Phase 0 result · 2026–04–20

The physics work.

We measured cross–machine inference over a private network between two consumer machines. The gate was “less than 2× overhead vs. running on the faster machine alone.” We came in at 0.87×.

What we tested

Two machines, two Ollama instances, one model (llama3.2:1b), one coordinator. The task: eight independent sub–prompts, split four to each machine, run in parallel, results concatenated. Baseline: the same eight prompts run sequentially on the faster machine alone.

Network: a private mesh between the two machines.

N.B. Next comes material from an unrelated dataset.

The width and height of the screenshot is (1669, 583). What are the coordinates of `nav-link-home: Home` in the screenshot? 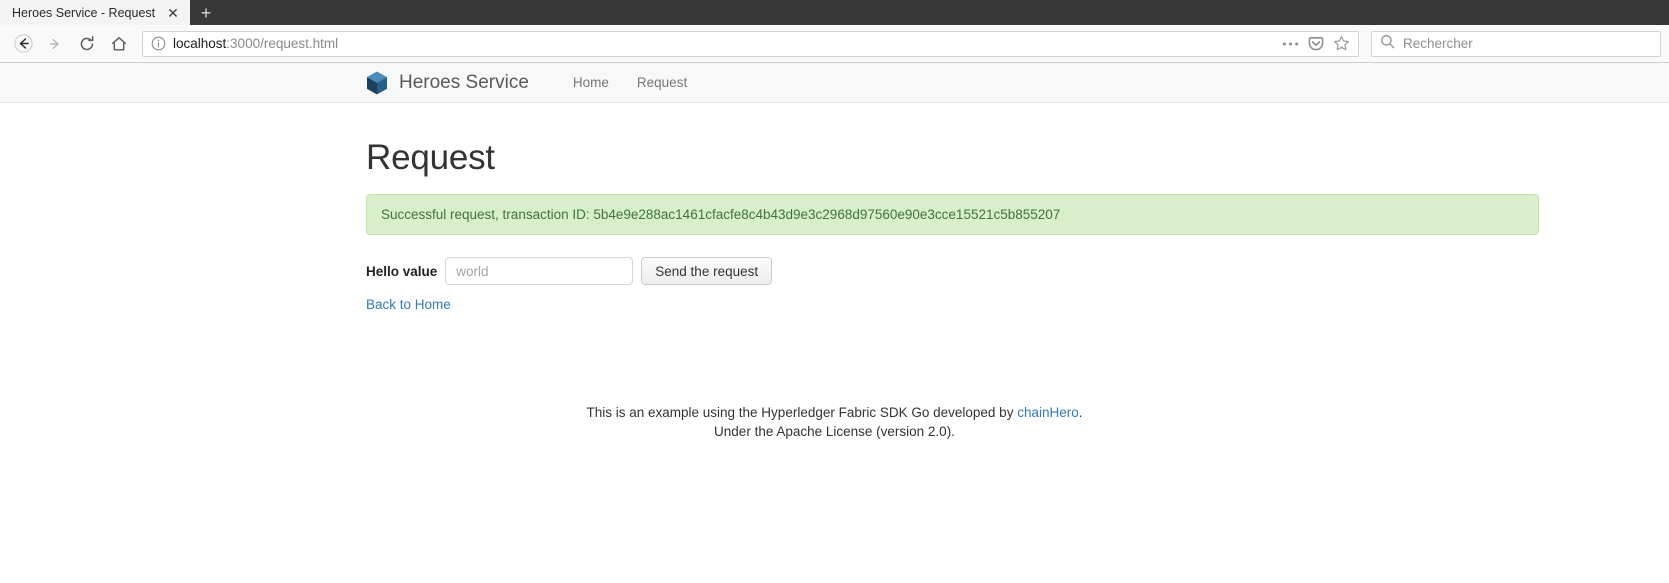 It's located at (591, 82).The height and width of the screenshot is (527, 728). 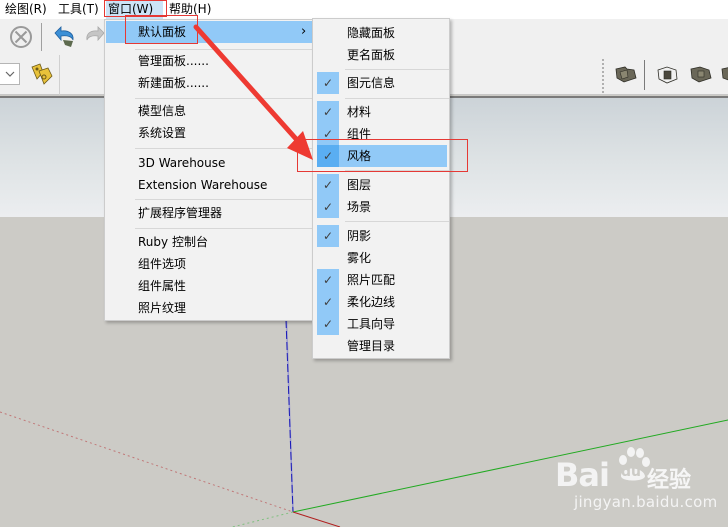 I want to click on submenu-item-materials: 材料, so click(x=359, y=112).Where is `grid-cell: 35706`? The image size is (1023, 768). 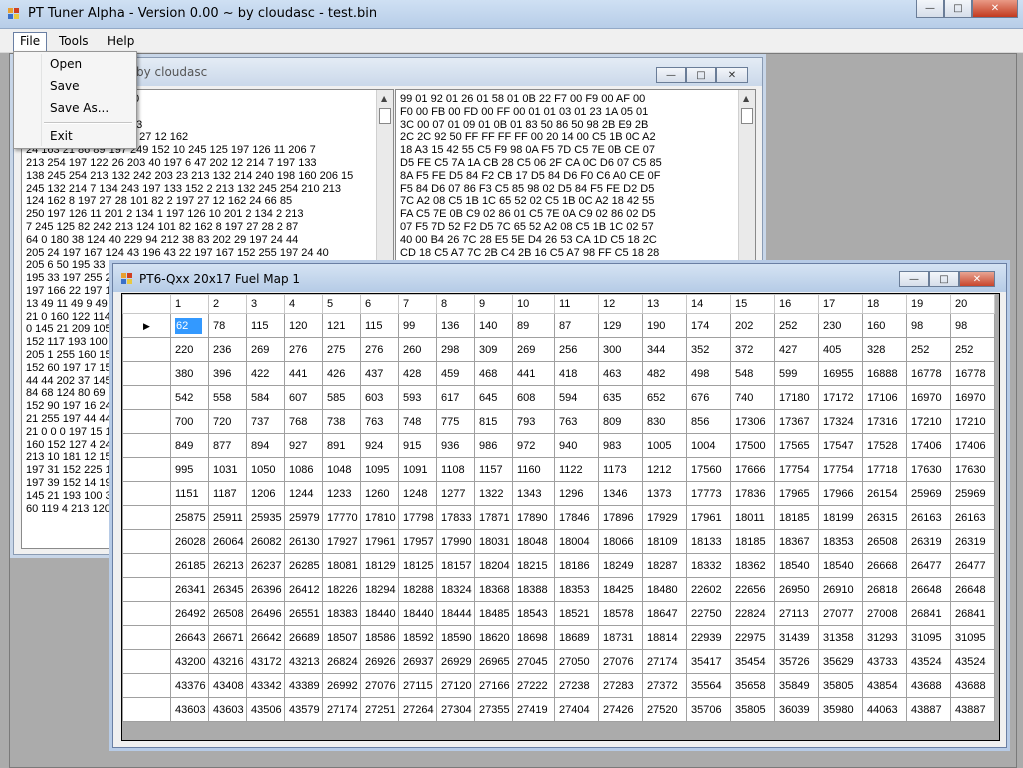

No third–party API. No data left the boxes.

Headlines

1.15×: distributed run faster than single–machine baseline (2,515 ms vs. 2,903 ms)
0.87×: overhead ratio — gate PASSED (< 2.0)
22 ms: average added latency per remote request, 13–60 ms range
~4 %: of total request time was network, on a coarse–grained call

Sub–request timings (good run)

local  wall=430.4 server=370.0 over=60.4 tokens=45
local  wall=291.4 server=270.2 over=21.3 tokens=32
local  wall=403.8 server=376.2 over=27.6 tokens=48
local  wall=400.6 server=398.4 over= 2.2 tokens=53
remote wall=789.8 server=759.6 over=30.2 tokens=46
remote wall=568.0 server=554.9 over=13.1 tokens=33
remote wall=570.2 server=540.5 over=29.6 tokens=32
remote wall=570.6 server=554.0 over=16.7 tokens=33

The failure mode that taught us how to build this

The first run dispatched all eight sub–prompts in parallel to both machines. Each individual generation, normally ~340 ms, ballooned to 9.6–13 seconds — a 17× per–request slowdown. Total time: 6.47× slower than the baseline.

The cause is well–known if you’ve looked: bare Ollama doesn’t have continuous batching. Hammer it with concurrent requests and it thrashes. The fix is one of two things:

Schedule serially per provider at the orchestrator. Parallelism comes from distributing across providers, not from concurrent requests at one.
Or run a serving engine that does batch properly — vllm or llama-server --cont-batching.

This is now an architectural condition for the platform, not an optimization. Capacity–aware concurrency control at the routing layer. Documented before we built it.

What we are not claiming

True layer–pipelined inference across the public internet (one model sharded across many machines). Phase 0 was capacity pooling, not layer parallelism. The thesis is sound; the wire test is open.
Speedup beyond the slower machine’s share. Hardware asymmetry made the slower box the binding leg. A capability–aware split would push speedup higher; we ran a fair 50/50 to keep the test honest.
Anything about cost, billing, or production SLAs. This was a physics test, not a service.

What this unlocks

Network overhead at 22 ms on a coarse request is a small tax, not a wall. That means a global pool of contributors, served async, is realistic. Here’s how that becomes a network.

Reproducibility

The coordinator code, the raw report JSONs (good run and failing run), and a run-poc.sh all live in our project repo under phase-0-poc/. The exact invocation that produces the gate–passing run is documented in–tree. We’ll publish a public mirror with the launch.

Source data: phase-0-poc/report-B-serial-per-side.json (good run) and report-A-all-parallel.json (failing run). Strategy alternatives, latency breakdowns, failure modes, and conditions for advancing to Phase 1 are in PHASE-0-RESULT.md in the same tree.